Die Entwicklung in Tschetschenien wird dem Präsidenten nicht entgehen. Doch weder rechtfertigte er das Vorgehen der Militärs, noch pfiff er sie zurück. Verfolgt er womöglich ein anderes Ziel, das mit Tschetschenien in keinem unmittelbaren Zusammenhang steht? Die Öffentlichkeit hatte eine Wende erwartet, nachdem Jelzin General Alexander Lebed zu seinem Sicherheitsberater ernannte. Kaum hatte der Law-and- order-Advokat sein Amt angetreten, rollten Köpfe. Allesamt verschrien als Kriegstreiber. Hoffnungen auf Kursänderung waren gegenstandslos. Doch die eine Kriegspartei verließ den Kreml, um einer anderen Platz zu machen.

Den Wahlkampf führte Lebed zwar nicht unter pazifistischem Banner, doch plädierte er für Frieden, freie Wahlen und ein Referendum in Tschetschenien. Am Tag bevor die Kämpfe wieder aufflammten, befand sich der Kommandeur der russischen Truppen in Tschetschenien, General Tichomirow, in Moskau und konferierte mit Lebed. Tichomirow gilt als Hardliner, der den Friedensbemühungen von Anfang an feindlich gesinnt war. Der Sekretär des Sicherheitsrates verfügt nicht über die Kompetenz, derart weitreichende Befehle zu erteilen. Vielleicht signalisierte er inoffiziell seine Billigung und versprach die Angelegenheit beim Präsidenten zu vertreten? Seltsamerweise lehnte sich auch Premier Viktor Tschernomyrdin weit aus dem Fenster und gab den Freischärlern die Schuld an der Eskalation. Nichts zwang den Premier, sich so zu exponieren. All das deutet auf Machtkämpfe im Kreml hin.

Ohne mit der Wimper zu zucken, revidierte Lebed seine ehemalige Haltung. Was er früher gesagt habe? „Äußerungen eines Präsidentschaftskandidaten, jetzt bin ich ein offizieller Regierungsvertreter!“ Der neue Verteidigungsminister Igor Rodionow war noch nicht ernannt, als die Feindseligkeiten wieder ausbrachen. Lebed konnte seinen Wunschkandidaten bei Jelzin durchsetzen. Der Verteidigungsminister zählt sicher nicht zu den Protagonisten einer weichen Lösung, obwohl er vergangene Woche für den Abzug der regulären Armee bis zum 1. September plädierte. Spezialeinheiten des Innenministeriums sollten die Aufgabe statt dessen lösen. Diesmal traf ihn noch keine Schuld.

+ + +

■ SCHRIFTLICHE AUFGABE 1 ■
Mit wem konferierte General Tichomirow laut dem Textauszug über Tschetschenien am Tag, bevor die Kämpfe wieder aufflammten?
■ SCHRIFTLICHE AUFGABE 2 ■
Setze den Textauszug über Tschetschenien nach seinem letzten Satz fort.

(Einträge aus einer Sammlung)

+ + +

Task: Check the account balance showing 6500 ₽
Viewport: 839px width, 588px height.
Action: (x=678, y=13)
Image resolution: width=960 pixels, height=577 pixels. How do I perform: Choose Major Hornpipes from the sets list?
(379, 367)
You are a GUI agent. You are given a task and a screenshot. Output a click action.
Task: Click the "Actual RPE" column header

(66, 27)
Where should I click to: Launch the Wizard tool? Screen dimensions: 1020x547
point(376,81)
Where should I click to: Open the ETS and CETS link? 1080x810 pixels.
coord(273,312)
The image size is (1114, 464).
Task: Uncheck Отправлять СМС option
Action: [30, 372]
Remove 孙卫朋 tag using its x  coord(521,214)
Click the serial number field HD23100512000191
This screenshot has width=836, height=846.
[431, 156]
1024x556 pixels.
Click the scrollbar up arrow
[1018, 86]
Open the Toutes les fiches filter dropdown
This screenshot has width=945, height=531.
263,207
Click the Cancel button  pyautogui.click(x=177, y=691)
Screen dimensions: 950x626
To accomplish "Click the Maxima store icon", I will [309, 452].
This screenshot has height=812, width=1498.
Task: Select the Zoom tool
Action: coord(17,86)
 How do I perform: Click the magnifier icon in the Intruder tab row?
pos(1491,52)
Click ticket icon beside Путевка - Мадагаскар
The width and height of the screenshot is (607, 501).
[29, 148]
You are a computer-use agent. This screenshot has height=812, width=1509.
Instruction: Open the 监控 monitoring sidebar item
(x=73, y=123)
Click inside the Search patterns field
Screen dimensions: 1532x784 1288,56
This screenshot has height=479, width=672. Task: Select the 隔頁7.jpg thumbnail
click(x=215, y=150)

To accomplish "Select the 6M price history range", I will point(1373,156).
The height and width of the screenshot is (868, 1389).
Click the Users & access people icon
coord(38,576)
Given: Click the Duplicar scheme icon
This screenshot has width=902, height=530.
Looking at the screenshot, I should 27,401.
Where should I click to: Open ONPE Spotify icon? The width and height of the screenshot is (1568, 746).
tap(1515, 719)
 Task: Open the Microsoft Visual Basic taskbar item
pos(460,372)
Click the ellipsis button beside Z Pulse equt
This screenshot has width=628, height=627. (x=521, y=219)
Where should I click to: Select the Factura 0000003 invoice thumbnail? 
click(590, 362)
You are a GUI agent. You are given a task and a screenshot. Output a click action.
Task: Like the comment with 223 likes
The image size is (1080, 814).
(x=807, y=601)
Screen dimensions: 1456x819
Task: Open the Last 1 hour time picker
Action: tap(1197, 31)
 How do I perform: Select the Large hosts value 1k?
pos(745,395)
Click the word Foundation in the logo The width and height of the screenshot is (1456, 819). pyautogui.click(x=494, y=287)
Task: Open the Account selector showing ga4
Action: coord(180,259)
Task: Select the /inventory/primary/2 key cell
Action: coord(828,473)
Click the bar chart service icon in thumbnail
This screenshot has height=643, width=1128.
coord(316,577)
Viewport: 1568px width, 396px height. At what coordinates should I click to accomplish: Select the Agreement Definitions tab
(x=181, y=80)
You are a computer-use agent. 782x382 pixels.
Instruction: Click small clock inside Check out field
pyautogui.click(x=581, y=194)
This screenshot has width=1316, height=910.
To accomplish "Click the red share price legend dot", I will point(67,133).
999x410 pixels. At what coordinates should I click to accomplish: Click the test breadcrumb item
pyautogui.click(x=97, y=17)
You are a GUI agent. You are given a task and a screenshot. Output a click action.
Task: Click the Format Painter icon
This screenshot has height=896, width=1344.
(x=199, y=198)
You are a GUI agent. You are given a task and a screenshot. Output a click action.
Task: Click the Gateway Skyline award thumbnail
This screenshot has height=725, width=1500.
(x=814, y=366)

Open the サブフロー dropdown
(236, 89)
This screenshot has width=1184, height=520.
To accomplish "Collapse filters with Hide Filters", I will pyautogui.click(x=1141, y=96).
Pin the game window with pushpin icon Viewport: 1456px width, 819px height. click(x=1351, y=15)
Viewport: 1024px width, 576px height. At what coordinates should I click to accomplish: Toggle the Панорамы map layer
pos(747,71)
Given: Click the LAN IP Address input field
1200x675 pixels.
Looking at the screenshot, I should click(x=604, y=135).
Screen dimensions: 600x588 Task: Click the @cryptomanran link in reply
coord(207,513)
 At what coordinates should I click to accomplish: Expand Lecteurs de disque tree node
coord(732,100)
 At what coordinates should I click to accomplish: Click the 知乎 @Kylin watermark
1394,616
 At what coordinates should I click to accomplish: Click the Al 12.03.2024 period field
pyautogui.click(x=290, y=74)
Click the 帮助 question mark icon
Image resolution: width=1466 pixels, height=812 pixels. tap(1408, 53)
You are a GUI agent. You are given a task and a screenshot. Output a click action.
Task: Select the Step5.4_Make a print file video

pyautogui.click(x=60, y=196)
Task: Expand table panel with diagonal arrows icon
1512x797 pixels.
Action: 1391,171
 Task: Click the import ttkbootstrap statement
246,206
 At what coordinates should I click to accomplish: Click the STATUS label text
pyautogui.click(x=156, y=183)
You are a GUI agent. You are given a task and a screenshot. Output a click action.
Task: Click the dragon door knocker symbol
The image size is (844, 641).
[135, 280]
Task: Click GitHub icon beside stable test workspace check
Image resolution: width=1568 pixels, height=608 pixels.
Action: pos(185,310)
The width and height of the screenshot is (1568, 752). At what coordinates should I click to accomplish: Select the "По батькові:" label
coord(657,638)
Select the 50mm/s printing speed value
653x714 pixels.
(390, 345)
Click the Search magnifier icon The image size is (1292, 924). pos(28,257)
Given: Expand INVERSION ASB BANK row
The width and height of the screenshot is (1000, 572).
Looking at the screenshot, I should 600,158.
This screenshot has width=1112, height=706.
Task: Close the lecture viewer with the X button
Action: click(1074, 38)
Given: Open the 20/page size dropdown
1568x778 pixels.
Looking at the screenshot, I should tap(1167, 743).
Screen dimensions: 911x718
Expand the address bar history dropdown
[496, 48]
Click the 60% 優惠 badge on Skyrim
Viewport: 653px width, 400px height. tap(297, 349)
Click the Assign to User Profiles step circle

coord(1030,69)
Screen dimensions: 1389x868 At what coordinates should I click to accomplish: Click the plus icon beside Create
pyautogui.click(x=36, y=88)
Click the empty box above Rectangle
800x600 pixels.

+ + +

■ ERGEBNIS 1 ■
Mit Lebed.

■ ERGEBNIS 2 ■
Sollte der glühende Patriot Lebed vergessen haben, was die einfachen Soldaten in Tschetschenien offen sagen? „Wir kämpfen nicht für Rußland, sondern um irgend jemandes Geld.“ Die Korruption auszumerzen, war er angetreten. Den Spuren abgeschriebener Waffenlieferungen und Kompensationszahlungen müßte er nachgehen, wollte er die Drahtzieher des Kriegs dingfest machen. Ist er nach einem Monat Amtszeit zum Komplizen geworden?

Bringt Moskau die Bevölkerung weiter gegen sich auf und versprengt die Widerständler in alle Richtungen, erschweren sich die Voraussetzungen, um überhaupt noch Verhandlungen zu führen. Zunehmend verlieren jene Tschetschenen an Einfluß, die den Waffenstillstand unterzeichneten. In den Augen ihrer Landsleute haben sie sich von Moskau hinters Licht führen lassen.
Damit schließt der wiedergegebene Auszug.